George Herriman |
Life before GPS: Some of my most vivid memories from earliest youth are of me sitting crammed into the back seat of the Pontiac station wagon with my siblings (before seatbelts and comfort), my mother on the passenger side of the front seat seething, mumbling curses to herself, all of us freezing or sweltering depending on the season in the makeshift parking lot of some liquor store or other late night establishment in the midst of an unfamiliar urban landscape in any Z-list city of the American Northeast waiting for my father to return from an expedition for directions out of this decrepit hellscape back to whatever route we had wandered from. The engine was off because we were probably in desperate pursuit of gas thanks to my dad's odd flirtation with an empty tank particularly on long journeys. I probably accompanied him on one of these excursions for directions because I can vividly see the interiors of the stores he'd park us outside of and the denizens within-- like their surroundings, relics of an even earlier time. It's black inside -- the darkness seems to absorb the overhead lighting before it can reach any of us down below, and the shelves are sparsely arrayed with ancient dusty bottles, boxes and cans that are presumably sitting there waiting for the proprietor to break even on them. The old guy behind the counter is annoyed at the disturbance of my father even though he's bought the late edition of the city paper and a family size bag of chips in return for the information. My cuteness has no effect on him.
I'm afraid for my life and thrilled at the same time.
Odds are pretty good the directions are flawed or poorly absorbed by my father as he only learns trying to reproduce them on the streets, and a second opinion has to be mined from another storefront proprietor before we are tanked up and back on our way on the great American highway. Hence the abundance of those memories; the weighted importance they have in the formation of my mind.
As a child, I was no help in these situations. I was permanently lost, the embodiment of the phrase "Wherever you are, there you are." But throughout my life I have somehow gained an affinity for dislocation. I've become a craver of the journey over and above the destination.
There's nothing quite like careening at high speeds through unfamiliar landscapes with the comfort of your usual surroundings or the certainty of your ultimate destination hours or days away from you. On either side of you, proliferating blurred experience of cars, houses, businesses, people. All of them strange but familiar, all of them fleeting but eternal. Remarkable semblances of your usual existence in novel packaging. You're passing life by for a change and the change is exhilarating. You could plot out every meal, every bathroom break, every pause for rest on a journey, but I prefer to wing it, relying on fortune alone for the satisfactions of needs and desires as they arise. Sitting in the window off the main street of some byway, eating what the locals consider food you sometimes can't help but wonder about the parallel universes that fill up the map wherever you go-- the lives that the locals lead; the things they hold dear, their rituals and institutions. It's all become the same in corporate 21st century America, sure. An Applebee's in Elyria is going to be just as bad as the one a mile from my home, but the one in Elyria that I'll never see again with the mustachioed chef flirting with the waitress while her boyfriend is sitting idling in his GTO in the parking lot waiting for her shift to end is still going to be exotic.

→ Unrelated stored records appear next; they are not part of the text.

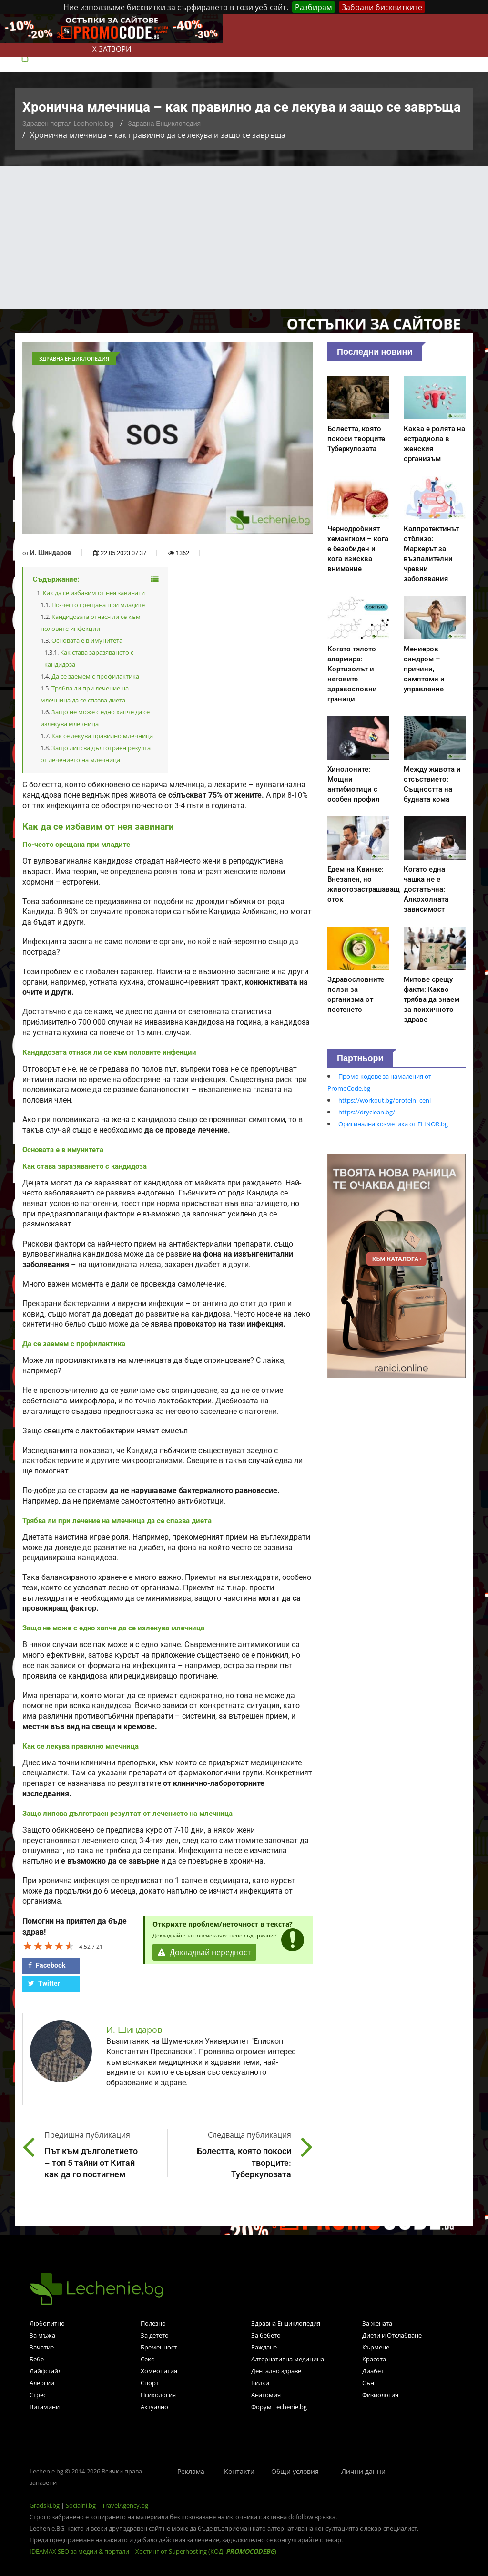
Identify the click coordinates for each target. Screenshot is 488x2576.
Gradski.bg (45, 2505)
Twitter (44, 1983)
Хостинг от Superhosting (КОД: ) (205, 2551)
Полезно (153, 2323)
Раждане (264, 2347)
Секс (147, 2359)
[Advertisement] (244, 237)
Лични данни (363, 2471)
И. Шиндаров (50, 552)
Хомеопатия (159, 2371)
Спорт (150, 2383)
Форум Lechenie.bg (279, 2406)
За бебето (266, 2335)
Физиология (380, 2395)
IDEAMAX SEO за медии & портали (80, 2551)
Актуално (154, 2406)
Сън (368, 2383)
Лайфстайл (45, 2371)
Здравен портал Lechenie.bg (67, 123)
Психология (158, 2395)
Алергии (42, 2383)
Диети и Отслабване (392, 2335)
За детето (155, 2335)
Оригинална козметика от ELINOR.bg (393, 1124)
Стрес (38, 2395)
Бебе (37, 2359)
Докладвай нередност (204, 1952)
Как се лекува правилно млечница (102, 736)
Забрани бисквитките (382, 7)
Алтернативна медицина (287, 2359)
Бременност (159, 2347)
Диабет (373, 2371)
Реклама (190, 2471)
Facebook (46, 1965)
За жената (377, 2323)
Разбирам (313, 7)
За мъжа (42, 2335)
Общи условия (295, 2471)
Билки (260, 2383)
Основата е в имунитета (86, 640)
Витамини (45, 2406)
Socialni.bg (81, 2505)
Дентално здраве (276, 2371)
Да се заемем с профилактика (95, 676)
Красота (374, 2359)
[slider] (48, 1945)
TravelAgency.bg (125, 2505)
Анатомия (266, 2395)
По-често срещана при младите (98, 604)
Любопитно (47, 2323)
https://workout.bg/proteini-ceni (384, 1100)
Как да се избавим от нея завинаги (94, 592)
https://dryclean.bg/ (366, 1112)
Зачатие (42, 2347)
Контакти (239, 2471)
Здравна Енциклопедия (164, 123)
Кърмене (375, 2347)
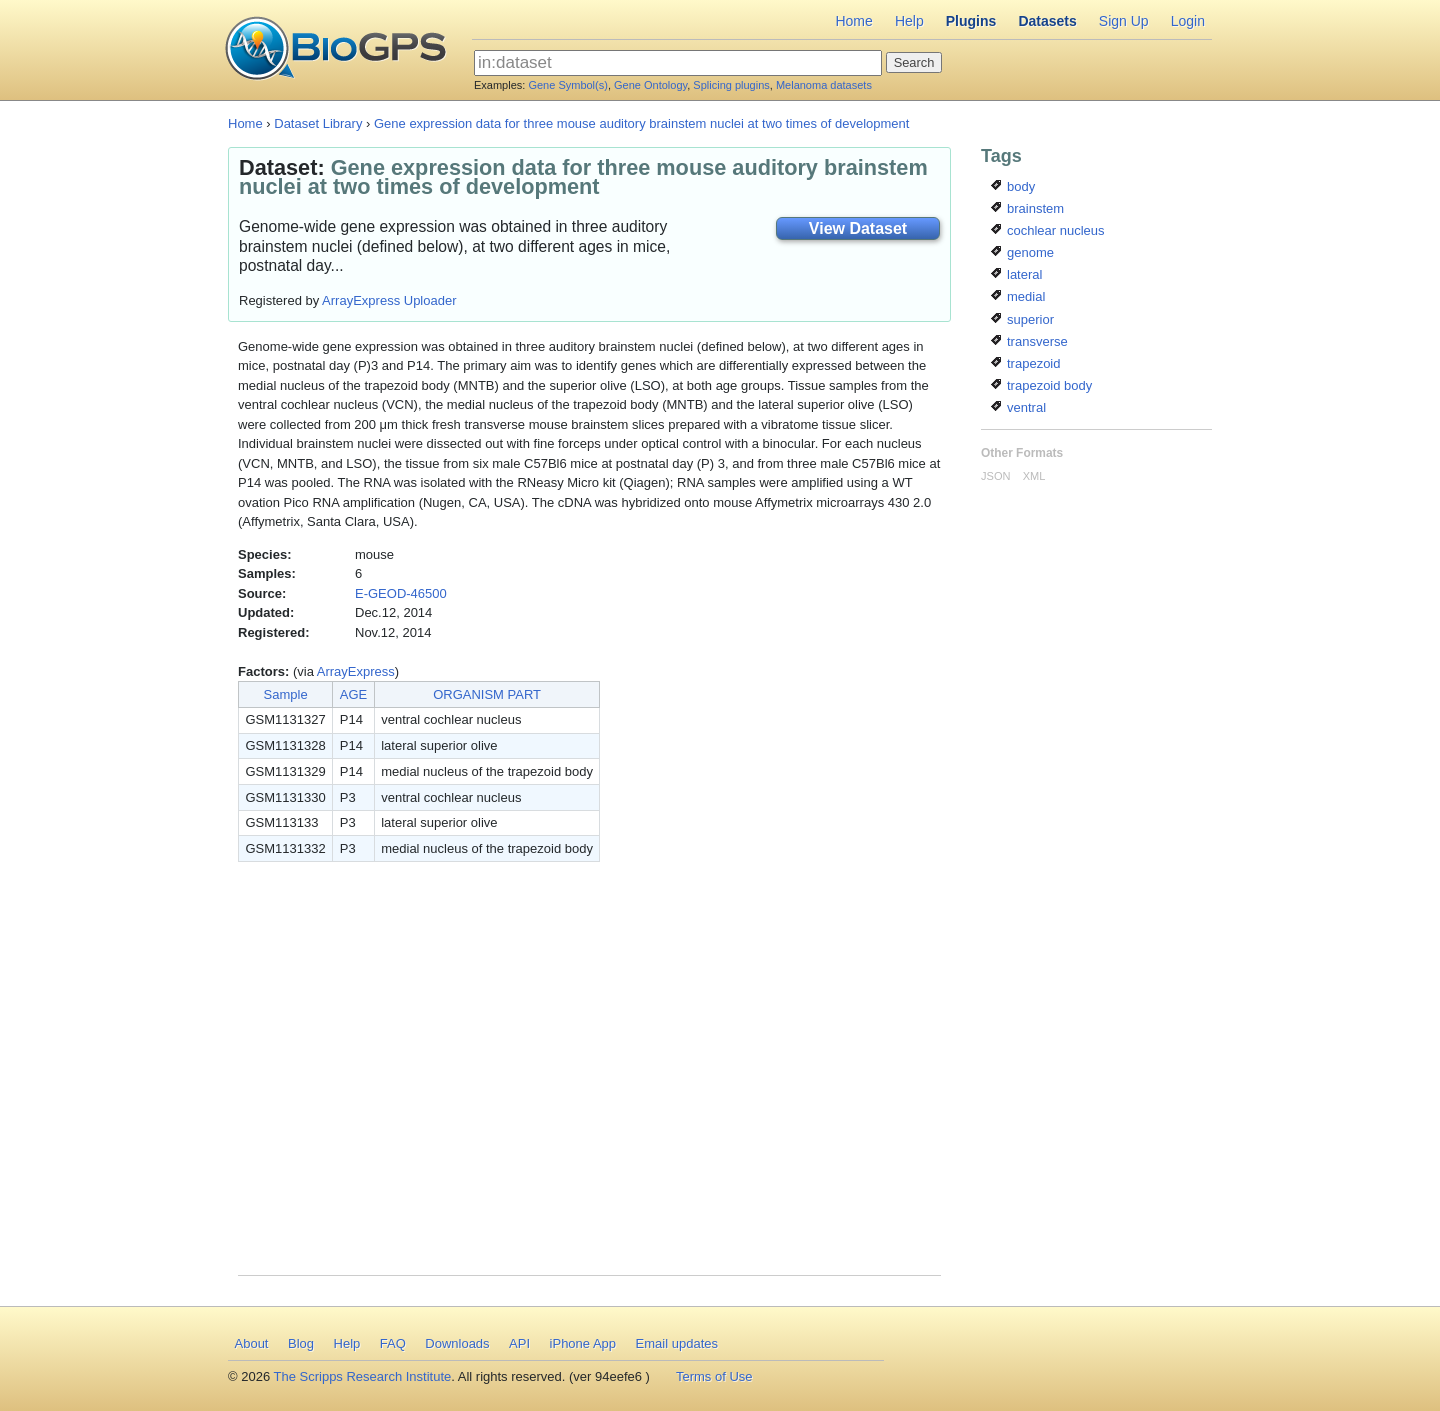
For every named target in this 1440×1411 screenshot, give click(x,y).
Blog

When you are between places, you are elusive. Before cell phones you could not be reached. Before mobile SMTP apps, mail did not come to you. But even in this hyperconnected age, the act of traveling especially by car, and especially under your own steam, inhibits connectedness as usual. In transit, you are to others a vague notion, at best a 2-D image, your other dimensions a mystery to all but you and your traveling companions.
With GPS, you don't have to wonder where you are anymore or to engage with the citizens of the environment you find yourself in to find a way out. That's all well and good but I know what I'm missing. It never quite escapes my attention that if GPS knows where I am, I'm not really lost.
Nevertheless give me an expanse of time where I'm between places, unmoored. I'm truly happiest when I may know where I'm going but I don't know where I am.